对于TotalBsmtSF,1stFlrSF和2ndFlrSF合并为TotalSF。
对于缺失比较多或者‘无’本身可以作为特征属性的,通过fillna处理,将缺失或‘0’作为特征量。
三. 特征工程
1.将类别变量改为类别特征编码
all_dummy = pd.get_dummies(features)
2.将数值变量标准化
features['Id'] = features['Id'].astype(str)
numerical_col = features.columns[features.dtypes!='object']
means = all_dummy.loc[:,numerical_col].mean()
std = all_dummy.loc[:,numerical_col].std()
all_dummy.loc[:,numerical_col] = (all_dummy.loc[:,numerical_col] - means)/std
我们可以看一下数值变量之间的相关性:
ax = sns.pairplot(all_dummy.loc[:,numerical_col])
此时的表格是这样的:
三. 建立模型
这个是scikit-learn推荐的算法图,可以看到对于我们的案例来说,Lasso或者ElasticNet是比较合适的。
在此使用ElasticNet进行建模:
alphas = [0.0001, 0.0005, 0.001, 0.01, 0.1, 1, 10]
test_scores = []
for alpha in alphas:
ElasticN = linear_model.ElasticNetCV(alphas=[alpha],
l1_ratio=[.01, .1, .5, .9, .99],
max_iter=5000)
test_score = cross_val_score(ElasticN, train_X, train_y, cv=5)
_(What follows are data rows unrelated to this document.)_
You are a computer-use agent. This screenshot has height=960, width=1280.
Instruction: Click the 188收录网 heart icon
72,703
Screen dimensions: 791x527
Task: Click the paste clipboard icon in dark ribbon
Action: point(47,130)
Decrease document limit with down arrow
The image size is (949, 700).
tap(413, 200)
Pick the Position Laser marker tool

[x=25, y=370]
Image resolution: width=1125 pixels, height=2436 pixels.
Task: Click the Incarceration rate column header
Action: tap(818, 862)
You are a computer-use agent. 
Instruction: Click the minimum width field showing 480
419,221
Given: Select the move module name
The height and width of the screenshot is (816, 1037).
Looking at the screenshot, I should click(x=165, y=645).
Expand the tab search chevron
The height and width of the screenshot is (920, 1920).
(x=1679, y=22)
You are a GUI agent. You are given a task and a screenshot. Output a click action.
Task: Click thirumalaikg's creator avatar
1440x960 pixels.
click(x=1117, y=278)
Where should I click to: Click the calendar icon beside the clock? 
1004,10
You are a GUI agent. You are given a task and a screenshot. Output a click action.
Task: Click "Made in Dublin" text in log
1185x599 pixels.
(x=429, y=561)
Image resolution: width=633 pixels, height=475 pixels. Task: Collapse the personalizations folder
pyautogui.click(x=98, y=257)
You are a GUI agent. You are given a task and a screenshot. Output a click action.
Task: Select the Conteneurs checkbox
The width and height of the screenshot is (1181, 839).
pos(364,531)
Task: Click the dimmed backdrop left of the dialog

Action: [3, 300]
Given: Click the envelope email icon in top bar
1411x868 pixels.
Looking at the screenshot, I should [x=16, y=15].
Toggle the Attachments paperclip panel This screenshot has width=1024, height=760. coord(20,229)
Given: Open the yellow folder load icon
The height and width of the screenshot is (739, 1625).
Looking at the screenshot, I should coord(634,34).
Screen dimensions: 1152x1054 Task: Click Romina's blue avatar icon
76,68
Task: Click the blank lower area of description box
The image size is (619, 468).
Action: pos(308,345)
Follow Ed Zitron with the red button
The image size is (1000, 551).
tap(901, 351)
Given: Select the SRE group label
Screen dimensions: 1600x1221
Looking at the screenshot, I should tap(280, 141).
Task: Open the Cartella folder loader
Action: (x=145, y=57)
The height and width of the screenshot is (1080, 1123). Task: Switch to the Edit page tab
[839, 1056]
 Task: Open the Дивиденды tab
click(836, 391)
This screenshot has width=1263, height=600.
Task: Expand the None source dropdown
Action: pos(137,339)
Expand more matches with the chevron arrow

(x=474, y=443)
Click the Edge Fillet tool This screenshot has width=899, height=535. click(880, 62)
test_scores.append(test_score.mean())
test_scores
尝试alpha选择[0.0001, 0.0005, 0.001, 0.01, 0.1, 1, 10],得到交叉验证的平均分数为:
可以看到当alpha=0.001时得分最高
sqrt_score1 = np.sqrt(test_scores)
plt.scatter(alphas[0:5],sqrt_score1[0:5])
对y进行预测:
ElasticN = linear_model.ElasticNetCV(alphas=[0.001],
l1_ratio=[.01, .1, .5, .9, .99],
max_iter=5000)
ent = ElasticN.fit(train_X, train_y)
test_y = ent.predict(test_X)
四. 模型融合
为了得到更精准的预测,我们再拿随机森林建立一次模型,并将结果与ElasticNet进行融合:
Max_features = [.1,.3,.5,.7,.9,.99]
test_scores2 = []
for feature in Max_features:
RFR = RandomForestRegressor(n_estimators = 200,max_features = feature)
test_score = cross_val_score(RFR, train_X, train_y, cv=5)
test_scores2.append(test_score.mean())
test_scores2
sqrt_score2 = np.sqrt(test_scores2)
plt.scatter(Max_features,sqrt_score2)
可以看到当feature = 0.3时,评分最高,因此建立模型对y进行预测;
RFR = RandomForestRegressor(n_estimators = 200,max_features = 0.3)
clf = RFR.fit(train_X,train_y)
test_y2 = clf.predict(test_X)
至此两个模型的预测值全都得到了,可以进行融合了:
Final_SalePrice = (np.exp(test_y)+np.exp(test_y2))/2
pd.DataFrame({'Id': test_data.Id, 'SalePrice': Final_SalePrice}).to_csv('House_Price_Prediction2.csv', index =False)
这个融合就是将两个结果相加取平均。因为之前我们对房价取了对数,所以不要忘记在保存前取指数。
至此,房价预测的初步分析就完成了,看一下结果:
1403/5032...大概在28%。马马虎虎吧,看来在特征上还有很多地方没有挖掘到位,模型融合也可以尝试更多种方法。